*Source text*
Florida used to be the destination for college students from the Northeast to party during Spring Break. Now, the party is over. Palm Beach County, Florida has become the destination for hundreds of young people, usually under 26 years old, seeking treatment for opiate abuse. Unfortunately, in the last year alone, Palm Beach County has dealt with 5,000 overdoses.
Several treatment centers opened their doors to addicts more than 35 years ago, which spawned sober living homes where recovering addicts lived together after treatment in supervised apartments or single-family homes. They attended outpatient therapy, found jobs, attended AA or NA groups and supported each others’ recovery. At that time, experts called the treatment and sober house system the “Florida Model” and it spread across the country.
Unfortunately, many unregulated fraudulent sober homes sprang up as more and more addicts flocked to Palm Beach County. Because Florida is a state that is both famous for insurance fraud and distains regulation, it became ground zero for the prescription drug epidemic. A 2008 law gave addicts more generous insurance benefits to cover pre-existing conditions like substance abuse disorder. Many of these patients were on their parents’ insurance until age 26, and the law allowed for multiple drug relapses.
This led to an increase in corrupt sober house owners who take “bonuses” from treatment centers for referring outpatients to their centers. To increase profits, many treatment centers overbill insurance companies for unnecessary tests of urine, blood, and DNA. These treatment centers and group homes exploit unknowing addicts for their insurance money.

*Exercise tasks*
**a)** Please revise the text about Florida's addiction treatment industry, starting with "Florida used to" and going on through "with 5,000 overdoses.", changing "Spring Break" to "winter break".
**b)** Pick up the text about Florida's addiction treatment industry after its last sentence and carry it forward.
The entries are separate material with no connection to the text about Florida's addiction treatment industry.

*Record excerpts*
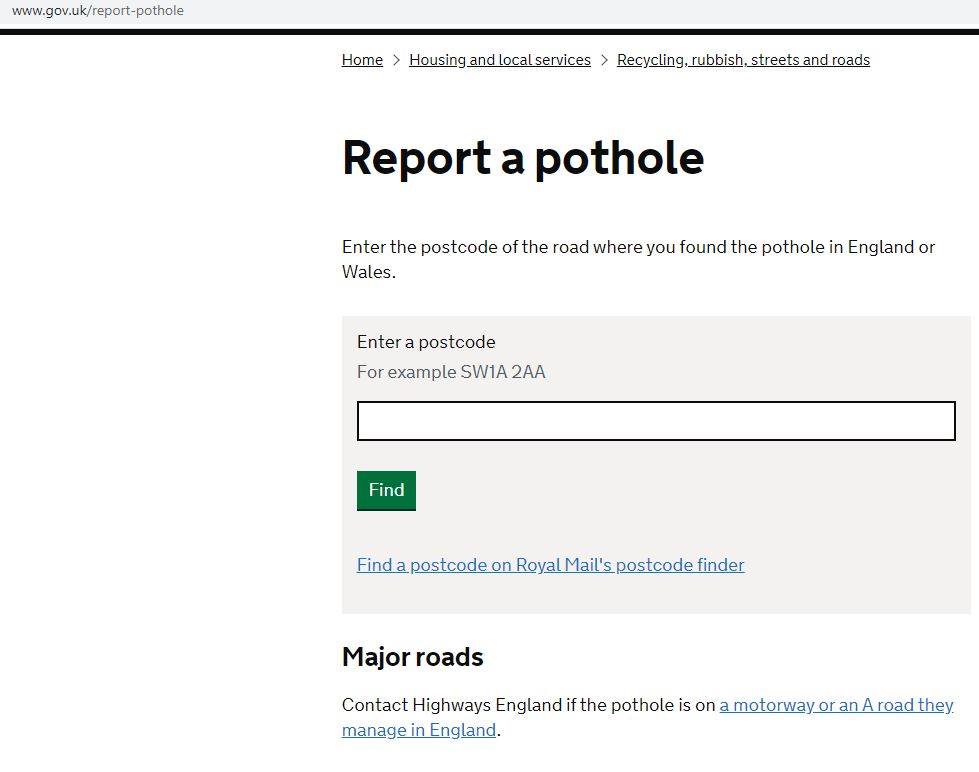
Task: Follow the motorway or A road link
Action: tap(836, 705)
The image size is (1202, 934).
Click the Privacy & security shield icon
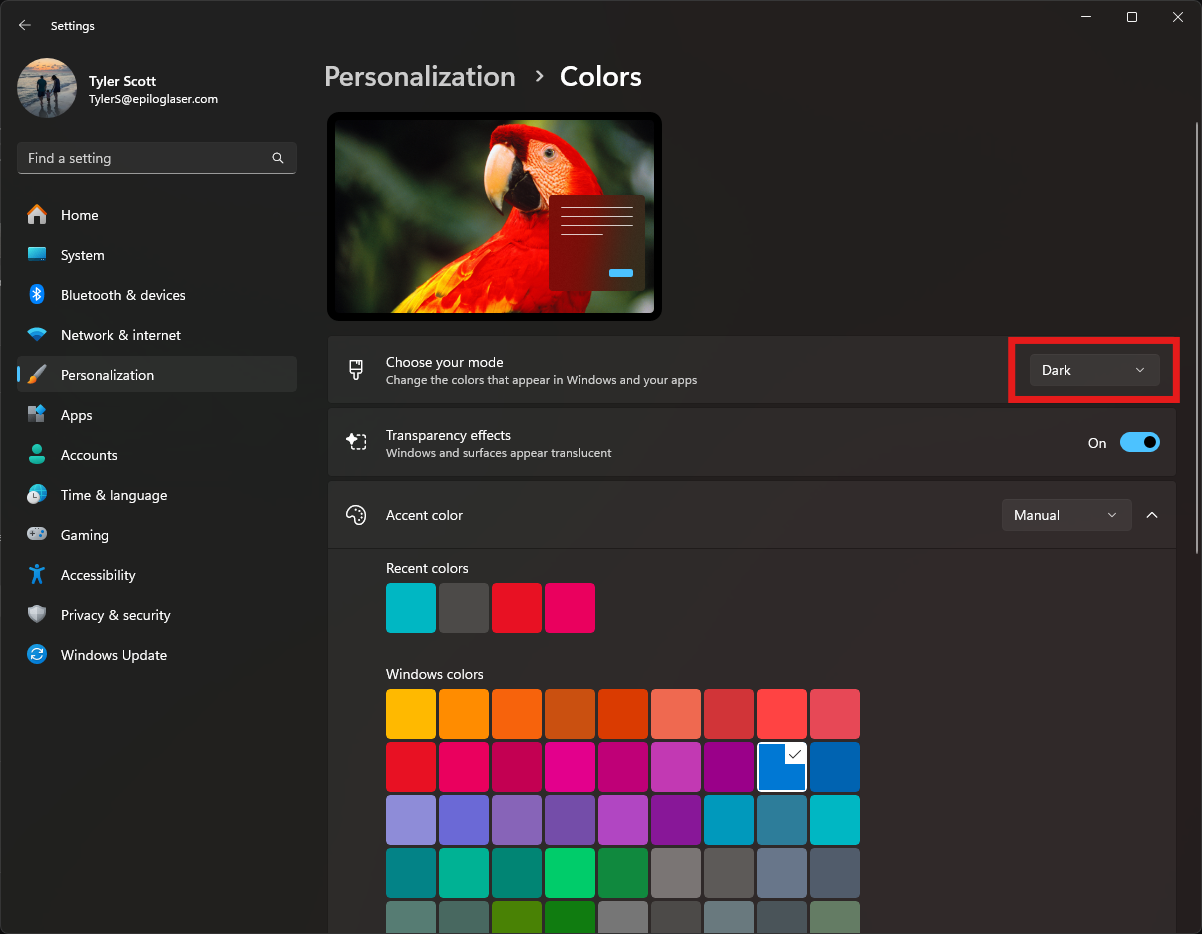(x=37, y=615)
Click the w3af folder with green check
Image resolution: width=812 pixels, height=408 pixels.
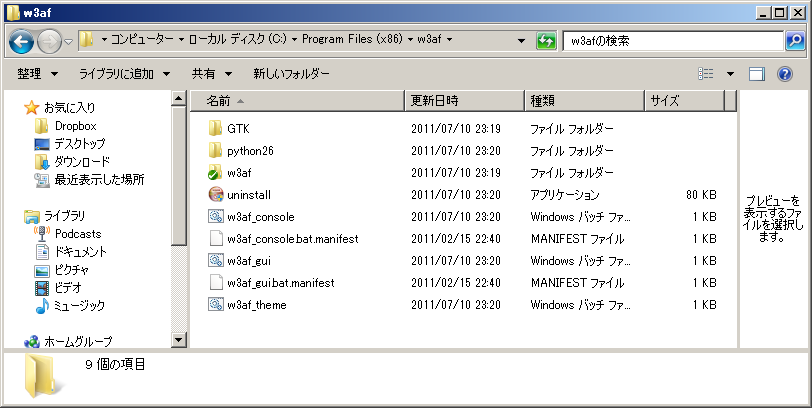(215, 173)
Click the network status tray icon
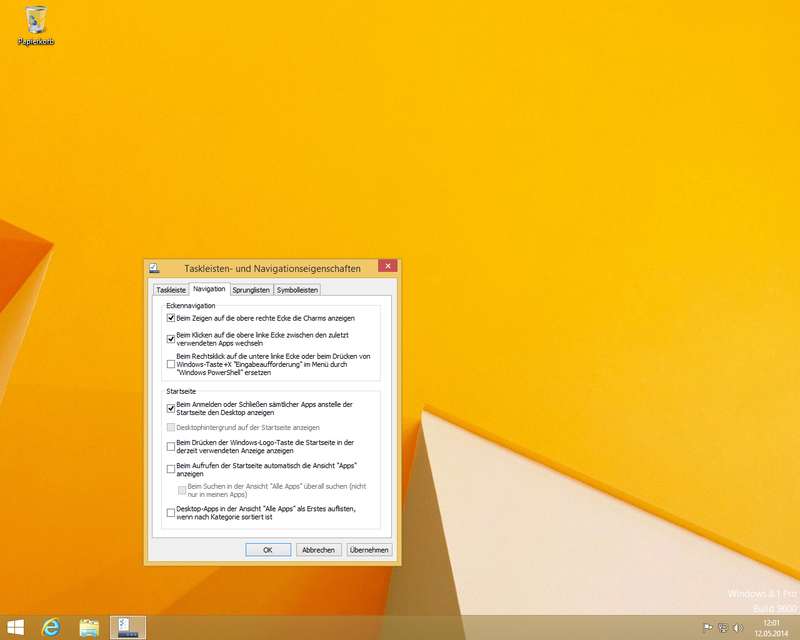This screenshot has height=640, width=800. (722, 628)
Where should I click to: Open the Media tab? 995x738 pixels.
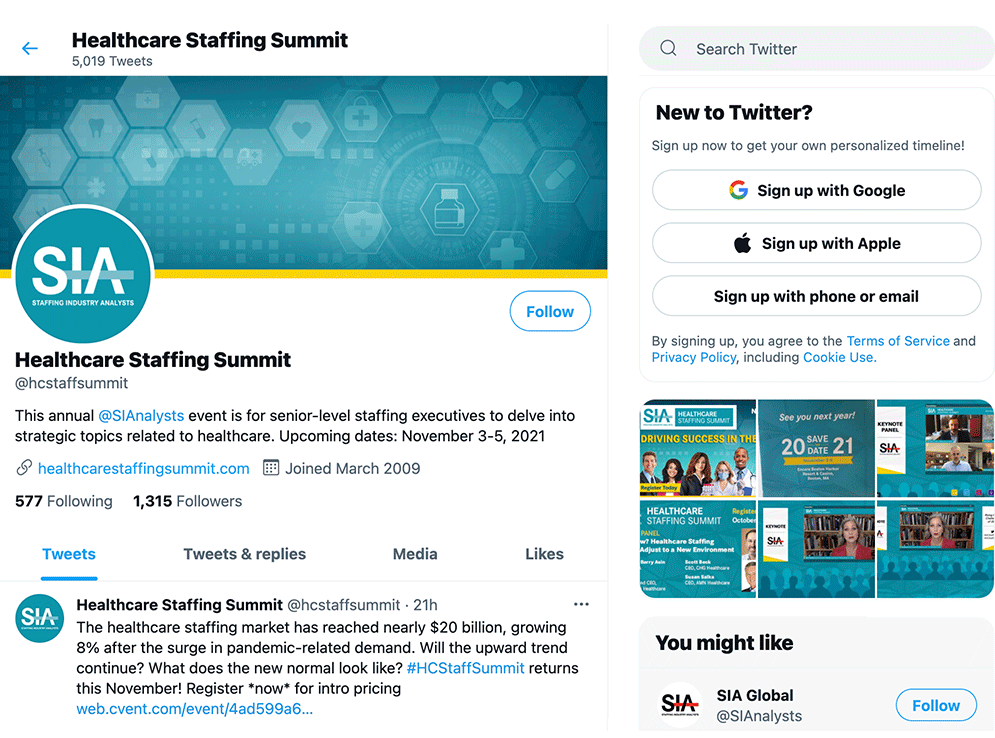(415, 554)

*Answer list*
**a)**
Florida used to be the destination for college students from the Northeast to party during winter break. Now, the party is over. Palm Beach County, Florida has become the destination for hundreds of young people, usually under 26 years old, seeking treatment for opiate abuse. Unfortunately, in the last year alone, Palm Beach County has dealt with 5,000 overdoses.

**b)**
Categorizing sober houses as group homes for the disabled has complicated arrests and lawsuits. For many addicts, living in a sober home has led to relapse. One former resident said, “Everyone was always high and when people are in there getting high, you run around with them getting high. It’s supposed to be the biggest recovery capital, but it’s really the biggest relapse capital.”
The firefighters and paramedics in Delray Beach in Palm Beach County report that they treat up to 20 overdoses a day. Sometimes they treat the same person several times in a single day. Almost all of the victims are under 26, white, and from out of state. Last year, they responded to 745 overdose calls ending in 65 deaths. Residents of the area call the addicts the “zombies.”
Neal de Jesus, a former fire chief serving as city manager, is worried for his firefighters. He said, “I have more than 30 years in this business. My firefighters have seen more death in 2 years than I have seen in my entire career.” Indeed, the medical examiner reported that last year alone 596 people died from opioids in the county. “It has really surprised me, how many people die. It truly is an epidemic much like when people were dying of AIDS, at first.”
As the epidemic rages on, our Congress is deciding to drastically cut funding for addiction treatment, rather invest in treatment programs that are effective. Write to your Congressperson to demand the inclusion of addiction treatment in their new legislation.